Biden his time
Former Vice President Joe Biden – well ahead in the US presidential election polls – is due to announce his running mate next week. Investors will be wary of any nod to the left wing of his party, but our head of asset allocation Ed Smith notes the large hurdles a progressive agenda would face even if Biden wins.
The US Democratic Party’s agenda includes higher corporation tax, higher minimum wages, and more regulation. Should investors be concerned?
Former Vice President Joe Biden’s odds of being elected President on 3 November have shortened considerably recently. To bet on him on Predictit, an experimental political betting site run by academics and often quoted in the media, you’d have to pay 60 cents on the dollar, up from 52 cents at the beginning of June.
Pollsters are also registering the shift of opinion, some quite markedly. However, the Gallup poll, our preferred measure, thanks to its long history and therefore testability, showed Trump’s approval rating dropping at the end of May, but not beyond his past range. If it stayed here it would be consistent with a loss. But it could rebound if civil rights are relegated from the voters’ agendas as, distressingly, they often are. His approval rating hit a personal best in early May, before the deterioration in race relations, around the same level as President Obama’s was five months before his 2012 re-election.
Pollsters and bookies have been wrong before. We view US elections as referenda on the incumbent President and his party’s record on the economy, and Trump’s prospects are now inextricably linked to the highly uncertain outlook for employment. If a very large proportion of temporarily laid off workers are re-employed, Trump’s chances, according to this econometric framework at least, are still good. If unemployment remains high, Biden is likely to take office.
If Mr Biden were to win, the market reaction will be determined by whether the Democrats take the Senate, and his choice for running mate. Biden is from the centrist wing of his party — he’s no Bernie Sanders. But a progressive (read, socialist) choice would likely unnerve markets.
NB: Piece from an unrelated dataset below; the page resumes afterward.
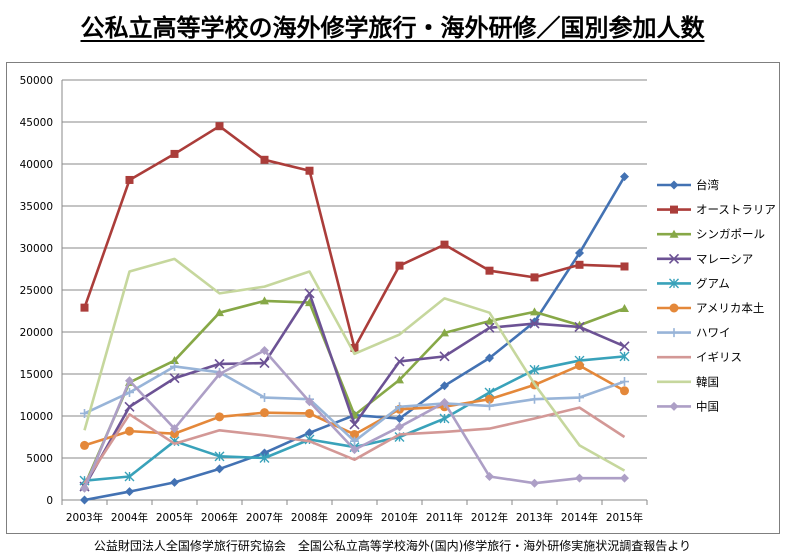 This screenshot has height=555, width=785. Describe the element at coordinates (36, 291) in the screenshot. I see `y-tick-label: 25000` at that location.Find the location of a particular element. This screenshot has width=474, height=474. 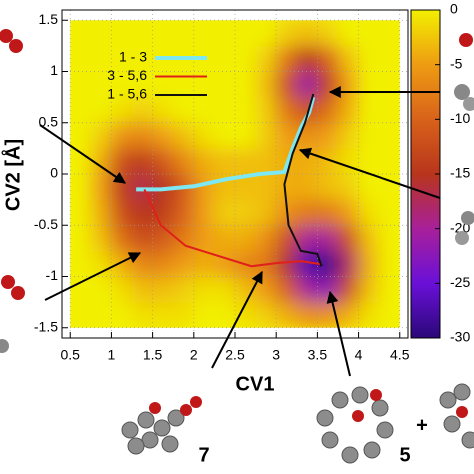

x-tick-label: 1.5 is located at coordinates (153, 355).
A fellow member of the Democratic establishment, such as Kamala Harris, would likely temper the market reaction to his victory. The vice president matters more this time because at 78 Biden would be the oldest US president by quite some margin. According to the New York Times, Mr Biden’s aides have said his choice for running mate will be announced next week.
The bipartisan Tax Policy Center suggests Biden will raise $4 trillion in taxes over 10 years, in part by increasing the corporate tax rate to 28%. That’s still 7% below where it was in 2016 but could shave around 5% from the earnings per share of the S&P 500 index. Biden’s expenditure plan is harder to tally but given his plans have been described as “more ambitious than FDR’s”, expenditure is likely to exceed taxation. He also wants to double the minimum wage, and change regulation to make union organisation easier.
All told, Biden’s plans are likely to increase aggregate demand (corporations and wealthy households have a lower propensity to spend income than the average worker) but decrease the corporate sector’s share of the pie, which could be net-negative for profits. But investors should remember that his redistributive agenda won’t make it into law if the Democrats don’t control both chambers in the Capitol. To do that they need to win all four “swing seats” currently held by Republicans in the Senate. That’s a tall order. Concerned investors need to multiply Biden’s odds by the odds of the Democrats winning the Senate (given a Biden victory).
Three months is a long time in politics. And in markets, especially with today’s uncertain outlook. We note that US equities have only posted above-average returns in the four months leading up to just two of eight elections since 1988. We think investors should remain broadly invested, but with some good defences against uncertainty.